**REQUIRED ACTIONS:**
**1.** Summarize the Project Euler write-up in two sentences.
**2.** From the Project Euler write-up, extract the passage that begins at the words "Project Euler: 35" and stops after the words "under 1 million.".

**SOURCE:**
• • • •

Project Euler: 35 Circular Primes
A prime is circular if all rotations of the digits are prime. For example, the rotations of 197 are 197, 971 and 719. All of the rotations are prime numbers so 197 is a circular prime. In this problem, we want to find the number of circular primes below 1 million. To start, we need a method to check if a number is prime. We can re-use the sieve method we did for problem 7 and generate all prime numbers under 1 million.
int prime[N];
std::vector<int> prime_numbers;
void sieve() {
// mark all numbers as potential primes
for (int i = 0; i < N; i++) {
prime[i] = 1;
}
prime[0] = prime[1] = 0;
int limit = sqrt(N);
for (int p = 2; p <= limit; p++) {
if (prime[p]) {
// mark all multiples of p as not prime
for (int i = p*p; i < N; i += p) {
prime[i] = 0;
}
}
}
for (int i = 0; i < N; i++) {
if (prime[i]) {
prime_numbers.push_back(i);
}
}
}The next thing we want to do is to generate all possible rotations of a given a number. To do so, consider the number \(p=197\). The umber of digits in 197 is \(n = 3\) so we have a total of 3 rotations (197, 719, 971). to generate these, iterate 3 times where in each iteration, extract and remove the last digit and then multiply it by \(10^{n-1}\) and add it back again to \(p\). In this example, the last digit is 7. We will then add \(7 \times (10^{n-1}) = 7 \times 100 = 700\) to \(19\) to get \(719\).

• • • •

**DATA LISTING:**

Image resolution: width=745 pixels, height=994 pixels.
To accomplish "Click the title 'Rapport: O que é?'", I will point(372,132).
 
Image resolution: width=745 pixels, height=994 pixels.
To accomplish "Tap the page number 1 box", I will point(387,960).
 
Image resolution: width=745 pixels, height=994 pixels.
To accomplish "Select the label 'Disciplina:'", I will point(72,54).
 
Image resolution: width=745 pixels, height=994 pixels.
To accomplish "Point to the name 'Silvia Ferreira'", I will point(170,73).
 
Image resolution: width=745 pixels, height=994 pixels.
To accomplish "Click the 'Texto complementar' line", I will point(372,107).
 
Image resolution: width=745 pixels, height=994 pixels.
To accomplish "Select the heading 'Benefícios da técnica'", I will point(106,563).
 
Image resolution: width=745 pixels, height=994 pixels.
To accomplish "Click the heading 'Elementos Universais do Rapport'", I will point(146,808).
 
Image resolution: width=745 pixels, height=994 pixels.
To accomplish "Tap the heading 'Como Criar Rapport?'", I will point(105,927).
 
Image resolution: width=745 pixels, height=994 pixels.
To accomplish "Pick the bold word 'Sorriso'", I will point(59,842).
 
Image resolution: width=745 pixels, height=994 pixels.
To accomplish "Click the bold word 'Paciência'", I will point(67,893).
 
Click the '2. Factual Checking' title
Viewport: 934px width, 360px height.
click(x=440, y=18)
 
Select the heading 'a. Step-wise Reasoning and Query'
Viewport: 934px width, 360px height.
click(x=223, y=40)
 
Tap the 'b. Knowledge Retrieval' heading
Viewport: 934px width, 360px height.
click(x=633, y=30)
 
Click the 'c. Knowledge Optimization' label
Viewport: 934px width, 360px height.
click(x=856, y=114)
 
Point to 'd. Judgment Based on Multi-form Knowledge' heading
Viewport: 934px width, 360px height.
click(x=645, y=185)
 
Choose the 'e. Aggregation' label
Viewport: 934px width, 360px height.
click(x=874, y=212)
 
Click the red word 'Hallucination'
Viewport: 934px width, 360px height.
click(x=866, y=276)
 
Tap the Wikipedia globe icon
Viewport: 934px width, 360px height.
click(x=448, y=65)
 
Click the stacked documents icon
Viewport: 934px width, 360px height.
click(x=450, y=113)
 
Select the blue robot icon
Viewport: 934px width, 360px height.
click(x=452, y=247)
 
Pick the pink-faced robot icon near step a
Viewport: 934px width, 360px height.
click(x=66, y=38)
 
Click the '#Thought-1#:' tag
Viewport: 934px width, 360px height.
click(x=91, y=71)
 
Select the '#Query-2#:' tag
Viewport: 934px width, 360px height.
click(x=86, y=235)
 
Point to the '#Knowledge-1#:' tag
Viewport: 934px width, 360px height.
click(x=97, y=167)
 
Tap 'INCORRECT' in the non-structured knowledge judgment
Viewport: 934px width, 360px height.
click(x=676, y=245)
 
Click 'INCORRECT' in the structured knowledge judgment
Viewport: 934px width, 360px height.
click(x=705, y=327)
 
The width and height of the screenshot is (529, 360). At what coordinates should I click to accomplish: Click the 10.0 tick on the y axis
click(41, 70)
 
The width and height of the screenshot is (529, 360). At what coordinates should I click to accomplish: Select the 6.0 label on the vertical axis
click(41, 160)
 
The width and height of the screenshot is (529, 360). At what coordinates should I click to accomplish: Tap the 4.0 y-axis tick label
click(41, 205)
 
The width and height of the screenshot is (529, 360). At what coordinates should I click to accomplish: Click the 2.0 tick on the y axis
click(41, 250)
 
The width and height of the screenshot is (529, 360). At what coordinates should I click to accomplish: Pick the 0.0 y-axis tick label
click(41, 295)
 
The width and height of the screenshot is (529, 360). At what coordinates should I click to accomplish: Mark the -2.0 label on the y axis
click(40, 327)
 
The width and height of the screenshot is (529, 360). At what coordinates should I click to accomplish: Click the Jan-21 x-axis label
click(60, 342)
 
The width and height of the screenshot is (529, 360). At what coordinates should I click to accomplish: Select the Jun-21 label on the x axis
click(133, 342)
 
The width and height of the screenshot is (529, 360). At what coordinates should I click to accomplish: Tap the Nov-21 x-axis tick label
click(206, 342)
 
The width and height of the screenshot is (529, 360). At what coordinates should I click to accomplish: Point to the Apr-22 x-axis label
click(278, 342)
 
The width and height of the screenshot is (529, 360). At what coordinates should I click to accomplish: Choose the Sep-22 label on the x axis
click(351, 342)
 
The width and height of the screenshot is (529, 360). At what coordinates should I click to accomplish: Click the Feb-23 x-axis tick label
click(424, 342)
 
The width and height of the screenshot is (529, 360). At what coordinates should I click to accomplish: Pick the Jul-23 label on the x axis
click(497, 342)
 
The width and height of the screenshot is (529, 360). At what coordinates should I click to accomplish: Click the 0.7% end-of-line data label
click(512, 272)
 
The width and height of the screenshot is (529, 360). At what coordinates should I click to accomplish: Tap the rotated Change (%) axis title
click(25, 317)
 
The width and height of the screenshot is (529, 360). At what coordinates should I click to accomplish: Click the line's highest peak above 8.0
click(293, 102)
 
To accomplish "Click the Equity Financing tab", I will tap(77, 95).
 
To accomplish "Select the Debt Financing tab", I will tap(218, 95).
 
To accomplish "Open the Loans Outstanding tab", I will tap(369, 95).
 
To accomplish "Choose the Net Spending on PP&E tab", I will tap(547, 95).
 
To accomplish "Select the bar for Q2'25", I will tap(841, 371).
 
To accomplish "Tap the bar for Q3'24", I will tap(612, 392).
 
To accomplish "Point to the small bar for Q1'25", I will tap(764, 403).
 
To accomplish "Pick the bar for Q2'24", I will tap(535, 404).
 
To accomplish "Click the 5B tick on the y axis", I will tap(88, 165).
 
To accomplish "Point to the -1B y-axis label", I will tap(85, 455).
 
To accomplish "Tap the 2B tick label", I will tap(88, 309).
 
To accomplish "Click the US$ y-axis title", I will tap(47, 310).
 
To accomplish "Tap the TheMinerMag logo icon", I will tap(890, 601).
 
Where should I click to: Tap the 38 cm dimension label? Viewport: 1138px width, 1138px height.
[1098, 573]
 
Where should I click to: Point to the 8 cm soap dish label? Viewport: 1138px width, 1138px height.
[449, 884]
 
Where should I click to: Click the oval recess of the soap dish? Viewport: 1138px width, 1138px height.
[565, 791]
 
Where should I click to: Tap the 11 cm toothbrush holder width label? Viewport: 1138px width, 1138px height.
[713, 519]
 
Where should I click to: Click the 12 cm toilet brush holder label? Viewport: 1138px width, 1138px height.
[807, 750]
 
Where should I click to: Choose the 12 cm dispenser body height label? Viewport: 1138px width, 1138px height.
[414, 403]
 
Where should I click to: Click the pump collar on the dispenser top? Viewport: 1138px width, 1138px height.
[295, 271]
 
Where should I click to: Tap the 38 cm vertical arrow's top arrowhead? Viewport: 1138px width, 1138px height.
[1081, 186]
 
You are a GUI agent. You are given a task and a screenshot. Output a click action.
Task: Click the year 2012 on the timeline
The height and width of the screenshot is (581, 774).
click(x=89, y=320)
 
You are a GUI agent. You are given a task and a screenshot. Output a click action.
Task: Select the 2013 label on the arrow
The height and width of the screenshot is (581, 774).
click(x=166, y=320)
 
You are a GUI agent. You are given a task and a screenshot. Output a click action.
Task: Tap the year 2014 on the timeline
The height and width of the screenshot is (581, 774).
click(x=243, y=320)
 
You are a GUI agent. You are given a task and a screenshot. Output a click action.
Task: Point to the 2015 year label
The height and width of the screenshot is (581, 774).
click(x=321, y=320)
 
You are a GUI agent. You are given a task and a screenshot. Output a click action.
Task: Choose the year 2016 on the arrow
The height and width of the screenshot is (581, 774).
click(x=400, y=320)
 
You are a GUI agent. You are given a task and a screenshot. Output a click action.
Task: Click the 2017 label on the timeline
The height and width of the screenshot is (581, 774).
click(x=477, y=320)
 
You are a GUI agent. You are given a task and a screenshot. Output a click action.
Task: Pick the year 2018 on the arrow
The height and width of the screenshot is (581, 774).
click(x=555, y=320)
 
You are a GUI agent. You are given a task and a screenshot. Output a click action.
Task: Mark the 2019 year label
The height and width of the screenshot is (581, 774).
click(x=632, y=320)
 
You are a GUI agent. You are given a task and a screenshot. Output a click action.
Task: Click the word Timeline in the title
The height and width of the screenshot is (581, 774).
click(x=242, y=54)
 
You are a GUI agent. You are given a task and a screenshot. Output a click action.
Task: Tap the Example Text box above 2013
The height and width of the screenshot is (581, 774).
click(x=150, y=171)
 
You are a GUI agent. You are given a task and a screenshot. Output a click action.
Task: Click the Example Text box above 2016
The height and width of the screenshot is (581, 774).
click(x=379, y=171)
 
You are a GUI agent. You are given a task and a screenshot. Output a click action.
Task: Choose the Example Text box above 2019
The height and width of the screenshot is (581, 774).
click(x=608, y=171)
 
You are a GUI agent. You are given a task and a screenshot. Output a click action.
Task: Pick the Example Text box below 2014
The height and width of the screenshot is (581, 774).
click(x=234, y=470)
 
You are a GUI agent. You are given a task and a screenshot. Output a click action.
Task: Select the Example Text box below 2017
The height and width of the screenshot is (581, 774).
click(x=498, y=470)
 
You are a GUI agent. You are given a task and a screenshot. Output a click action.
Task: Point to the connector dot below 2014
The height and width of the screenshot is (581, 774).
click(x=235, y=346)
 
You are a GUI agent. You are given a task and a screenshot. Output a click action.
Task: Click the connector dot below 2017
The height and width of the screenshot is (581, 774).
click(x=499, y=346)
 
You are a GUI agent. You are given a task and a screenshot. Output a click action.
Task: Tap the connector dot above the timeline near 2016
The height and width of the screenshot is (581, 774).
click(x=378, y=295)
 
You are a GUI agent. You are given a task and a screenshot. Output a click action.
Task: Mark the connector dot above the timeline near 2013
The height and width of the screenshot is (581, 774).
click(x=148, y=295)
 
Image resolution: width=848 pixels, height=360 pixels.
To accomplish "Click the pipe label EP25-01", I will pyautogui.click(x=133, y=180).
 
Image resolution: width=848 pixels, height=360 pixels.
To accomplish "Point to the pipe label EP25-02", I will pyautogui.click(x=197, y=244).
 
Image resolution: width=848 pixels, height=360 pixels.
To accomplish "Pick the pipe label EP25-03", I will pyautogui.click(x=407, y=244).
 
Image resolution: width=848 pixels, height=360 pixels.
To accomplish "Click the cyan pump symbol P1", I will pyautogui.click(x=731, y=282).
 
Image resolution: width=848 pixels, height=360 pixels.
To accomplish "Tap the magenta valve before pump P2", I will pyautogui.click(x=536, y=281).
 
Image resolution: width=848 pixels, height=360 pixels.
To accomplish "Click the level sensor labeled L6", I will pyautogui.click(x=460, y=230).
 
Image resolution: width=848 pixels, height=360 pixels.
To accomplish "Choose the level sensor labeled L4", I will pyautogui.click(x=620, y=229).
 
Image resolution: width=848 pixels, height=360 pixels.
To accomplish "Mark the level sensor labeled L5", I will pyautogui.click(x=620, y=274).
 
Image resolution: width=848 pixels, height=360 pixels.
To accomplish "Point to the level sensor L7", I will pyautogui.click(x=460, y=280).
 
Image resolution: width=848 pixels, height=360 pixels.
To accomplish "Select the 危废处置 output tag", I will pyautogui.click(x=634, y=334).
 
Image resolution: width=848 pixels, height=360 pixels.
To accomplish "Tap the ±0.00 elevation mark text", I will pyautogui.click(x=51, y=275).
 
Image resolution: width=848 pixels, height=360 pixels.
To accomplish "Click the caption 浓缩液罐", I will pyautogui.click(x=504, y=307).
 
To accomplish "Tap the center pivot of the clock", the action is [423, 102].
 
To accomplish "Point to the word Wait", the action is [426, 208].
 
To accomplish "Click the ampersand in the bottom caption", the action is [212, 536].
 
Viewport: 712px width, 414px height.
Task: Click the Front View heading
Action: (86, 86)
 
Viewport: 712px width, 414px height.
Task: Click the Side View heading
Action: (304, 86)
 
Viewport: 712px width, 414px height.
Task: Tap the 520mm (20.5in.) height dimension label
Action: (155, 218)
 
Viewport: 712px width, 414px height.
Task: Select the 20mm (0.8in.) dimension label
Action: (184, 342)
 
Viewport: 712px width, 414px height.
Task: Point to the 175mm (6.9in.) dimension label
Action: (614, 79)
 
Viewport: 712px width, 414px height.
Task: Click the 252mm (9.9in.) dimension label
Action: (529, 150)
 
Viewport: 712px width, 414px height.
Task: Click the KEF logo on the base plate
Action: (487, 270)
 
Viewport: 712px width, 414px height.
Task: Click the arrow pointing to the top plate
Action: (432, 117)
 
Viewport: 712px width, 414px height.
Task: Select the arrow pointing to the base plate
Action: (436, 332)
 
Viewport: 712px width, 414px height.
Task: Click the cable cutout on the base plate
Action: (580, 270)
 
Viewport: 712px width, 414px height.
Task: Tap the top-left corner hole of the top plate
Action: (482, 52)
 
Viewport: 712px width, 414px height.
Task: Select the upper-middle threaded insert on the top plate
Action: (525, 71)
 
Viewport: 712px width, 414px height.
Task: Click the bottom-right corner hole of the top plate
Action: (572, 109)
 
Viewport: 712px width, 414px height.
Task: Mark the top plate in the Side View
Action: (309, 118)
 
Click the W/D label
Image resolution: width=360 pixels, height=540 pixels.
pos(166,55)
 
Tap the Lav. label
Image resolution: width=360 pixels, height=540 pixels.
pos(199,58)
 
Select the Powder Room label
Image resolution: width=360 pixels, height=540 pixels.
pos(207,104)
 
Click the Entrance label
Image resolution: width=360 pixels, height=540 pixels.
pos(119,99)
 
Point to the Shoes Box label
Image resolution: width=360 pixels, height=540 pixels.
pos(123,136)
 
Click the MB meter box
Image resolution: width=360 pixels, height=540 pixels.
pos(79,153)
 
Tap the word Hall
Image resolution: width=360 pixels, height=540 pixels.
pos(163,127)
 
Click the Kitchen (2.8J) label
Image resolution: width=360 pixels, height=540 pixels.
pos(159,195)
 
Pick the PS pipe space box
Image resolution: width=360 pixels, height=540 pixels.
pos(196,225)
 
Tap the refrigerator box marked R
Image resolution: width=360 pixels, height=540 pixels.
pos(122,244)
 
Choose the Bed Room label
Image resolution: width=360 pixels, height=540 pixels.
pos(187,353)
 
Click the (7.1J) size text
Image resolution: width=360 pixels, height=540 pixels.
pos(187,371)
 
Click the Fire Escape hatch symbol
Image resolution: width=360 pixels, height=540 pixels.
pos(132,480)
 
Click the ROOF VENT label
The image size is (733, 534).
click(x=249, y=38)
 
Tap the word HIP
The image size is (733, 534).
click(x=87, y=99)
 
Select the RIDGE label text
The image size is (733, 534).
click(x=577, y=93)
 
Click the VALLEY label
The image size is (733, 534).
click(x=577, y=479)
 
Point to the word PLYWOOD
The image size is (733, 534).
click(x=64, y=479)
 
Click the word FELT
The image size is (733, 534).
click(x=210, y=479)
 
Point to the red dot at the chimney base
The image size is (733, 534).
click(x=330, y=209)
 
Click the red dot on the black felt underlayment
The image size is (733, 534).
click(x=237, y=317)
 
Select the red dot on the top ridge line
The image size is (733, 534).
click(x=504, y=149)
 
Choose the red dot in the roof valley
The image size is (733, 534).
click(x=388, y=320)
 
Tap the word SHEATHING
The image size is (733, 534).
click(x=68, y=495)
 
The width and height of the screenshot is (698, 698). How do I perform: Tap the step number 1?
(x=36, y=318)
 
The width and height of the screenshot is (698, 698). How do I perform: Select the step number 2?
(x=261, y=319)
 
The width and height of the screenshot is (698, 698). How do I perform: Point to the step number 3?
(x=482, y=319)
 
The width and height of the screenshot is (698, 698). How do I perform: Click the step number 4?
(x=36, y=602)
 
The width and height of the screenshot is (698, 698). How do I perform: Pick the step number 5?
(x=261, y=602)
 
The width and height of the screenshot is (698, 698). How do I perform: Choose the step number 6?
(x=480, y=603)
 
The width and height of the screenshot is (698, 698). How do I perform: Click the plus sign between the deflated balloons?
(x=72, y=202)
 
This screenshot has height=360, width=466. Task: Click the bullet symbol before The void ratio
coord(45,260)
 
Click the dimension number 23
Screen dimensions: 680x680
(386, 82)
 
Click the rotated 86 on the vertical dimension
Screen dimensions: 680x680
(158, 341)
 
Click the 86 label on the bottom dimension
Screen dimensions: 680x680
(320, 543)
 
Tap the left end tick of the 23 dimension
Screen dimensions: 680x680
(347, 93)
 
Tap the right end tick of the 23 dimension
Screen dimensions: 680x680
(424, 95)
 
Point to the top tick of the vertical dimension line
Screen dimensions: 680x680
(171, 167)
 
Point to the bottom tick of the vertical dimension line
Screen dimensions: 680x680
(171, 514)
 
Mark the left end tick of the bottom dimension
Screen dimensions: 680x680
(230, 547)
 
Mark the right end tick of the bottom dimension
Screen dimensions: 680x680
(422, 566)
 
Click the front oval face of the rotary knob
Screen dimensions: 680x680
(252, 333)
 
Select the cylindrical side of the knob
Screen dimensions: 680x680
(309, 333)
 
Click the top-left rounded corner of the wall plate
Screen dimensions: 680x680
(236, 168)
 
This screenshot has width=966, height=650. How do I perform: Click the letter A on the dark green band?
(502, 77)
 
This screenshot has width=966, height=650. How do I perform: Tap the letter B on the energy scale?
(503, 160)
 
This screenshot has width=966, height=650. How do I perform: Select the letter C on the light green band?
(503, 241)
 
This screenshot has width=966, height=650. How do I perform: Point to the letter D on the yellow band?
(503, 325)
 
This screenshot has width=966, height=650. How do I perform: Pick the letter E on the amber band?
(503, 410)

• • • •

**EXPECTED RESULTS:**
**1.** The Project Euler write-up defines a circular prime as a prime whose digit rotations are all prime, using 197 as an example, and sets the goal of counting the circular primes below 1 million. It reuses the sieve method from problem 7 to generate all primes under 1 million, then explains how to generate a number's rotations by repeatedly removing the last digit, multiplying it by 10^(n-1), and adding it back.

**2.**
Project Euler: 35 Circular Primes
A prime is circular if all rotations of the digits are prime. For example, the rotations of 197 are 197, 971 and 719. All of the rotations are prime numbers so 197 is a circular prime. In this problem, we want to find the number of circular primes below 1 million. To start, we need a method to check if a number is prime. We can re-use the sieve method we did for problem 7 and generate all prime numbers under 1 million.